• Task description
Reproduce exactly the lines from the one containing "Products (76, 32)" through the last line of the data, both ends included.

• Records for this exercise
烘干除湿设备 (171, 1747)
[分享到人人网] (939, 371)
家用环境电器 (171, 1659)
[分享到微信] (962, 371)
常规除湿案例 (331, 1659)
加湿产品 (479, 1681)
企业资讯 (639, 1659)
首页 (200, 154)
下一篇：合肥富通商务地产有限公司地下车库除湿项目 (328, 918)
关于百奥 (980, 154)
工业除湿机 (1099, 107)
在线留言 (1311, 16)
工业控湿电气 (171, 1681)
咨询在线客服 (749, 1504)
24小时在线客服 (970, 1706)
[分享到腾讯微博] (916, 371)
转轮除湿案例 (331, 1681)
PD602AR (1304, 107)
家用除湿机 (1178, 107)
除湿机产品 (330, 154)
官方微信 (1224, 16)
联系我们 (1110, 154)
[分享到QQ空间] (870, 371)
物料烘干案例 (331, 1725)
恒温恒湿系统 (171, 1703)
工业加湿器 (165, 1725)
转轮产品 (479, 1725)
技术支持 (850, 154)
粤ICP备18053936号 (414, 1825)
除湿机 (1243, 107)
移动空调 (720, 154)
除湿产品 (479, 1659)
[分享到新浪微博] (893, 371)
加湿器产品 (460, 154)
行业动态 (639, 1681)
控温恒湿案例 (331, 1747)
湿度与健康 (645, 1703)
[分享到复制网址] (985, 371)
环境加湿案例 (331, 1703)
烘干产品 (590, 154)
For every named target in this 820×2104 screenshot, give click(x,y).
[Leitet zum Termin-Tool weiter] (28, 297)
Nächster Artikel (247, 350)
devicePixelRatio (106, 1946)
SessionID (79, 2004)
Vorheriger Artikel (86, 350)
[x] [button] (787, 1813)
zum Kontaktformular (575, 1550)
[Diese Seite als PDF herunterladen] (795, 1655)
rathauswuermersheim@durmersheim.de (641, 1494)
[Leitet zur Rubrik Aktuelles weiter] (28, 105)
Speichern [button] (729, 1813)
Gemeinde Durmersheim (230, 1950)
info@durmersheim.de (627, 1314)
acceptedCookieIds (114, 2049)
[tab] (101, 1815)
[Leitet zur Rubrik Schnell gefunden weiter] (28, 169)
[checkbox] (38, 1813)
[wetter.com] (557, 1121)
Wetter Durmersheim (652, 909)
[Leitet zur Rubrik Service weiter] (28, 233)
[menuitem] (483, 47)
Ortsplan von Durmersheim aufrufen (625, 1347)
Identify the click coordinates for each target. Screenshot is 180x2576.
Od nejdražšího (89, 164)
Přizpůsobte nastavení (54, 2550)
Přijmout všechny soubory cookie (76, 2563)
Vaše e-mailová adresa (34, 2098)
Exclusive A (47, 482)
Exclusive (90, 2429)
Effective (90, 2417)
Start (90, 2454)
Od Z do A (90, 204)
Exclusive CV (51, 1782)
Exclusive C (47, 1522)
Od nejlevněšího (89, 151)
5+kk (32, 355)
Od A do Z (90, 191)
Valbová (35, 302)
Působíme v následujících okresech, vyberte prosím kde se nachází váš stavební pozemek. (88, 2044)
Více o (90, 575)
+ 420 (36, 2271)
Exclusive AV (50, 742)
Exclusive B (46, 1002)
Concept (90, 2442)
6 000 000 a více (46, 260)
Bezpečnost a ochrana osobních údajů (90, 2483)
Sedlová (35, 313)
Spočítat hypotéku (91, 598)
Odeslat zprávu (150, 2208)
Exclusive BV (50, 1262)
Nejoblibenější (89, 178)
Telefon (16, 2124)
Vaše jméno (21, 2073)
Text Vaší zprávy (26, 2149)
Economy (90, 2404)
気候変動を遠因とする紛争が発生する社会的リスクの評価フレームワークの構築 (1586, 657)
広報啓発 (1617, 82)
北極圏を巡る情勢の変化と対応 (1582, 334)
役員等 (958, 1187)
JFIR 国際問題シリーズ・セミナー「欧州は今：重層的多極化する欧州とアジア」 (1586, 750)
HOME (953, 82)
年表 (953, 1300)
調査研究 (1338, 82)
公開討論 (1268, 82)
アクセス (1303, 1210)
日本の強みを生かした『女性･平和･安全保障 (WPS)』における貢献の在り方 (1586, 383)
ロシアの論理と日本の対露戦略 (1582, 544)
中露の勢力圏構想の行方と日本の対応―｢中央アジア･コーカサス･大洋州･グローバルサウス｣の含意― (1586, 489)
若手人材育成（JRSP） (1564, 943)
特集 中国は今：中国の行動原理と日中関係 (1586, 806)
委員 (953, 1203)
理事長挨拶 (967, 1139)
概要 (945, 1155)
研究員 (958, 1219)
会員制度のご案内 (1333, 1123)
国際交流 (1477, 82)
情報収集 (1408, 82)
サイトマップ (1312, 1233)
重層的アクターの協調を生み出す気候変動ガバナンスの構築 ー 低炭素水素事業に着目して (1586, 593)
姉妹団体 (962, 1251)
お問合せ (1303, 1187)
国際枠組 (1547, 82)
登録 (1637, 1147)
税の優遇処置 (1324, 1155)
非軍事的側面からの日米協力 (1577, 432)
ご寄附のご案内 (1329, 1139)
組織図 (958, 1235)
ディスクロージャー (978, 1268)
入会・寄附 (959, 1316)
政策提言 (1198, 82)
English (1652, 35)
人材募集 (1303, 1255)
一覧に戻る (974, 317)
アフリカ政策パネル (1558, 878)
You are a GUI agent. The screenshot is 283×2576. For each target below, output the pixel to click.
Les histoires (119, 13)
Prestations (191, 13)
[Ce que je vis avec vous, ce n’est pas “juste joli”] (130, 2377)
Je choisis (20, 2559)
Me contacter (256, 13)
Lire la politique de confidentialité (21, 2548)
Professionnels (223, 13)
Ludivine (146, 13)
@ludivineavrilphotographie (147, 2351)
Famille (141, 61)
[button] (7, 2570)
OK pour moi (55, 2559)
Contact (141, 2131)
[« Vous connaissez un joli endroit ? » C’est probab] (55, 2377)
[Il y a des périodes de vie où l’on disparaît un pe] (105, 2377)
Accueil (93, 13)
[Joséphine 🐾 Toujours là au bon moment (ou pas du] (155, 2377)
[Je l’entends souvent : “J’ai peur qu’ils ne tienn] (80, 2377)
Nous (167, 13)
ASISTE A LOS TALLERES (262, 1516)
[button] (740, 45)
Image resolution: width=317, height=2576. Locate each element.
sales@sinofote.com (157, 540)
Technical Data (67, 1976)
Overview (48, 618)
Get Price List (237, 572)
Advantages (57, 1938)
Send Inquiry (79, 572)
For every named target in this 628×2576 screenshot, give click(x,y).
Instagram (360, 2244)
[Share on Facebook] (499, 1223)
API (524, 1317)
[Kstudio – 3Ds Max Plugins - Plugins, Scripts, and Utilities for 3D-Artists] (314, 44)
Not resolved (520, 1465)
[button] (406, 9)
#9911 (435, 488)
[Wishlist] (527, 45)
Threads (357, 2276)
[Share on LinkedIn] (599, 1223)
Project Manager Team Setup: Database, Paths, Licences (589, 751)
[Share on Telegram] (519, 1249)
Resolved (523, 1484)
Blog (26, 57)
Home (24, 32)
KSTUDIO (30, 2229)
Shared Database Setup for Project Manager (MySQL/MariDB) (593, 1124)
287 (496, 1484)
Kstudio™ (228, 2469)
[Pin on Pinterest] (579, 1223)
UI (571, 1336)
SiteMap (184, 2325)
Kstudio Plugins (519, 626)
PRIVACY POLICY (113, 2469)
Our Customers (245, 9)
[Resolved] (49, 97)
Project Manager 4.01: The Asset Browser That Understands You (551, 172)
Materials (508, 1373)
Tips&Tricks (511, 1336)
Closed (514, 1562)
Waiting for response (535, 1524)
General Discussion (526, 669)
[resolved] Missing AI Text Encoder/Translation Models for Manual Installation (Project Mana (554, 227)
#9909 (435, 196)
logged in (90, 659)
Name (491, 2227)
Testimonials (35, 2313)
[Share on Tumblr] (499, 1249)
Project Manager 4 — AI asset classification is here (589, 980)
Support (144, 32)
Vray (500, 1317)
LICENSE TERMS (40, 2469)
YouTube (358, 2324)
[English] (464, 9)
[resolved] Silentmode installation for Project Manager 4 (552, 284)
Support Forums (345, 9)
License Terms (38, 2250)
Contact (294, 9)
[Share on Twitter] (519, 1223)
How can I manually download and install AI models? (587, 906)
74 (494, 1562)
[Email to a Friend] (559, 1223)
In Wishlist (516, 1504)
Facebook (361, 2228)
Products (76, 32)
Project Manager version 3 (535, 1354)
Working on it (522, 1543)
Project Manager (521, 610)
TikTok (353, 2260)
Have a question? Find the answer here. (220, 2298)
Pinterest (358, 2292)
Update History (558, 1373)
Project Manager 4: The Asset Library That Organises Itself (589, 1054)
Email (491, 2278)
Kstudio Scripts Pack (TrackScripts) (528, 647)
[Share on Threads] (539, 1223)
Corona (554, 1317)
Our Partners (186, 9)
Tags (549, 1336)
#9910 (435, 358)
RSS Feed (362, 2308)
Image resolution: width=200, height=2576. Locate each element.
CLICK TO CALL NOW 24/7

• Solution for this exercise
Products (76, 32)
Project Manager version 3 (535, 1354)
Working on it (522, 1543)
Project Manager (521, 610)
TikTok (353, 2260)
Have a question? Find the answer here. (220, 2298)
Pinterest (358, 2292)
Update History (558, 1373)
Project Manager 4: The Asset Library That Organises Itself (589, 1054)
Email (491, 2278)
Kstudio Scripts Pack (TrackScripts) (528, 647)
[Share on Threads] (539, 1223)
Corona (554, 1317)
Our Partners (186, 9)
Tags (549, 1336)
#9910 (435, 358)
RSS Feed (362, 2308)
Image resolution: width=200, height=2576. Locate each element.
CLICK TO CALL NOW 24/7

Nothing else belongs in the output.